I can't because he did not say it. It was supposed to be funny. I edited my post to be more clear.


----------



## fatcat (Nov 11, 2009)

GreatLaker said:


> I can't because he did not say it. It was supposed to be funny. I edited my post to be more clear.


right, thanks ... sarcasm is tough to do on the web


----------



## Steve64 (Jun 28, 2016)

BoringInvestor said:


> Here's how it works.
> 
> You would open an account at a discount broker and place an order to buy an ETF that tracks the S&P500 (two of which are: SPY which trades in US dollars and is listed on an US exchange, and XSP that trades in Canadian dollars and is listed on a Canadian exchange).
> 
> ...


Hi BoringInvestor - I think i will go ahead with this idea and set up a Questrade account . From what i understand the only fee i will pay is when i sell the ETF and that fee is less than $10.00 so it's not worth worrying about. I Confirmed with them onlye there was no set up fee nor monthly fee nor management fee of any kind. So if i understand this correctly i can buy $10,000 worth of share in the XSP and hold it indefinitely at no charge then only pay $10.00 once i decide to pull my money out. Does this sound correct ? I want to make sure i understand the 'cost' of this completely.

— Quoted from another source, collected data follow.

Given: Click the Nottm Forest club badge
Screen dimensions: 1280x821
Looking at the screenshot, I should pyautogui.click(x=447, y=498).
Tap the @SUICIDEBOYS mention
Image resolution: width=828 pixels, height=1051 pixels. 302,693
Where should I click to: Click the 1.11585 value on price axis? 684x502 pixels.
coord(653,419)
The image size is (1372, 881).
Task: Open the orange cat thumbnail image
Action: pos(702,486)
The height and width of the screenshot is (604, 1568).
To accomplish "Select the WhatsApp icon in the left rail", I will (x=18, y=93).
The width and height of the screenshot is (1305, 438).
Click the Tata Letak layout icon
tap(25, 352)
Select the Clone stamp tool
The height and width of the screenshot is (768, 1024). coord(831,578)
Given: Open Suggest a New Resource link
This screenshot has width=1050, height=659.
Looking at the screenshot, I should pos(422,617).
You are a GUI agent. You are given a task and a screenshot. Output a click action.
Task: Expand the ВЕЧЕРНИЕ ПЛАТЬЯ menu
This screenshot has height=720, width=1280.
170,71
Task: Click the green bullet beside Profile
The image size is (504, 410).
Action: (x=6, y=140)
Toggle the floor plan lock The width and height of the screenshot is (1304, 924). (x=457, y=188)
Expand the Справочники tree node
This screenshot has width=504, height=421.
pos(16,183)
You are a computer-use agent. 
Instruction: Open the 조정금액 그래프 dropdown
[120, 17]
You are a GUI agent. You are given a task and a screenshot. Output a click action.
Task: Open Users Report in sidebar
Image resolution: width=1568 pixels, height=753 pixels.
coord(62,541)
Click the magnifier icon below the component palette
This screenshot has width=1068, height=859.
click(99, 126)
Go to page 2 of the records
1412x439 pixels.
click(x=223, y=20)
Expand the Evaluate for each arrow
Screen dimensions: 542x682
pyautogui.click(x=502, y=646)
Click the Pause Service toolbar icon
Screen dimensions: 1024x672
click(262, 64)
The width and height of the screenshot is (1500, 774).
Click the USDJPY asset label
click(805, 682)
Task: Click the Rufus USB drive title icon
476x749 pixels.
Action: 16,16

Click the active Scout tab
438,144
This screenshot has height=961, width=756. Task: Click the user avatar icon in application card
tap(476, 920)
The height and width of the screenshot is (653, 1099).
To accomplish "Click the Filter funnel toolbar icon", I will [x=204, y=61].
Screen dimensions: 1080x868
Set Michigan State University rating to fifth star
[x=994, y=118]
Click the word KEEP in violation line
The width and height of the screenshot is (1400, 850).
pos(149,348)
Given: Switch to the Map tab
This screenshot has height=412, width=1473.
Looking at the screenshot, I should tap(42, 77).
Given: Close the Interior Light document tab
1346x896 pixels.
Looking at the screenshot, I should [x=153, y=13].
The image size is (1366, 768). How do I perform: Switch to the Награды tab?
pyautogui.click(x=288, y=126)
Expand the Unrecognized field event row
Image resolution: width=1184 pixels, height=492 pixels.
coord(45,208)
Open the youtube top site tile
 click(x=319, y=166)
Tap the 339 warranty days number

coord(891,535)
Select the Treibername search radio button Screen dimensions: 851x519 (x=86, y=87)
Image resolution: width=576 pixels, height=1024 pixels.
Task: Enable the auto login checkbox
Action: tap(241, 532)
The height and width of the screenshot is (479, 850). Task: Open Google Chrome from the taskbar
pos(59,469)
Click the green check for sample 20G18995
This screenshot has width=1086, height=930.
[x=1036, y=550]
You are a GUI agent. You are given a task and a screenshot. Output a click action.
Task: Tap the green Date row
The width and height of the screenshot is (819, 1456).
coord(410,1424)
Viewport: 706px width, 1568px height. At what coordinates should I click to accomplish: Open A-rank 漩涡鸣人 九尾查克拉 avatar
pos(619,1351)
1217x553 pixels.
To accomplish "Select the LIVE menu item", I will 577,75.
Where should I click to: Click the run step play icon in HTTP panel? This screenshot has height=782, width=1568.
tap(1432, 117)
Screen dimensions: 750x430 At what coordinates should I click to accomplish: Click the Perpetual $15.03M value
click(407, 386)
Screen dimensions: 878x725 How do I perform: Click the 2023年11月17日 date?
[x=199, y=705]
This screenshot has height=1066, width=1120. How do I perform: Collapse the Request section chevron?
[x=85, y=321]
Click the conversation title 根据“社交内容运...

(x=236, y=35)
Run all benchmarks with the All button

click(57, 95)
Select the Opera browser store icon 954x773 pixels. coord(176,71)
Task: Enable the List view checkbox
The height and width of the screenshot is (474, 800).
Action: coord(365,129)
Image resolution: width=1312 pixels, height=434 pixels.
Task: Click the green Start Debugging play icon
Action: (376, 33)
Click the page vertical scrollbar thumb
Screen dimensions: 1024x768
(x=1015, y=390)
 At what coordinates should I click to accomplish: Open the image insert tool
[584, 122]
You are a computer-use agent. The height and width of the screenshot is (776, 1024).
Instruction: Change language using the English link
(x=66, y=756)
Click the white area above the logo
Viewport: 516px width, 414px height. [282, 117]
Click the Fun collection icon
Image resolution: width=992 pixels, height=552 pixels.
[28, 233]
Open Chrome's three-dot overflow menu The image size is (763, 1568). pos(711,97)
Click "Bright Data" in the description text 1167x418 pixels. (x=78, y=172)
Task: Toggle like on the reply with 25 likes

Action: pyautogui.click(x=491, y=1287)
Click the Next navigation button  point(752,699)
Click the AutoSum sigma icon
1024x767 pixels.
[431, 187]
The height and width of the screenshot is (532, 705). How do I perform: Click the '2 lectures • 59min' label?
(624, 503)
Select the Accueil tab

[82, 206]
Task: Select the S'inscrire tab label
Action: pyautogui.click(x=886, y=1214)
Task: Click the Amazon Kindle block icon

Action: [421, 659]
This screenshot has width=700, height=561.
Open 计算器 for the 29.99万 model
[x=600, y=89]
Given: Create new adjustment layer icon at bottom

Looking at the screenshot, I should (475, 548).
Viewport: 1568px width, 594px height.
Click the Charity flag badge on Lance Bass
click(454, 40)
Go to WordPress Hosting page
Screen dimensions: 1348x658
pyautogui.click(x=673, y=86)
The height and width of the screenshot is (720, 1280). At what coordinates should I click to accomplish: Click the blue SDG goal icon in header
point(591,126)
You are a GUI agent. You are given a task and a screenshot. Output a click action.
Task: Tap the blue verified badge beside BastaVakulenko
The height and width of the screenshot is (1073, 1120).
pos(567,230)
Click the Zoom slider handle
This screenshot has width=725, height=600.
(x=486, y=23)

Another question i have is as the S&P500 is adding better performing companies and dropping poor performing companies - i will have to sell the bad stocks and purchase the new (replacing) stocks correct? I assume the XSP will be doing this for me automatically but does this mean that if each month the XSP drops a bad company and adds a new company Questrade considers this "sell" and bills me $10.00 each "sell", or do i only pay the $10.00 fee after i cash out (say in 5-10 years)? Sorry if my questions appear basic but i'm really new to all of this.


----------



## BoringInvestor (Sep 12, 2013)

> So if i understand this correctly i can buy $10,000 worth of share in the XSP and hold it indefinitely at no charge then only pay $10.00 once i decide to pull my money out. Does this sound correct ?


Yes.

As far as holding indefinitely, you won't be charged as long as Questrade doesn't change their fee structure at some point in the future. Since 2015 Questrade doesn't charge an inactivity fee if you account balance is above $5,000. As with any company, all fees and exemptions are subject to change.



> Another question i have is as the S&P500 is adding better performing companies and dropping poor performing companies - i will have to sell the bad stocks and purchase the new (replacing) stocks correct? I assume the XSP will be doing this for me automatically but does this mean that if each month the XSP drops a bad company and adds a new company Questrade considers this "sell" and bills me $10.00 each "sell", or do i only pay the $10.00 fee after i cash out (say in 5-10 years)? Sorry if my questions appear basic but i'm really new to all of this.


From your question I see you're not quite clear on this concept, so I'll explain further.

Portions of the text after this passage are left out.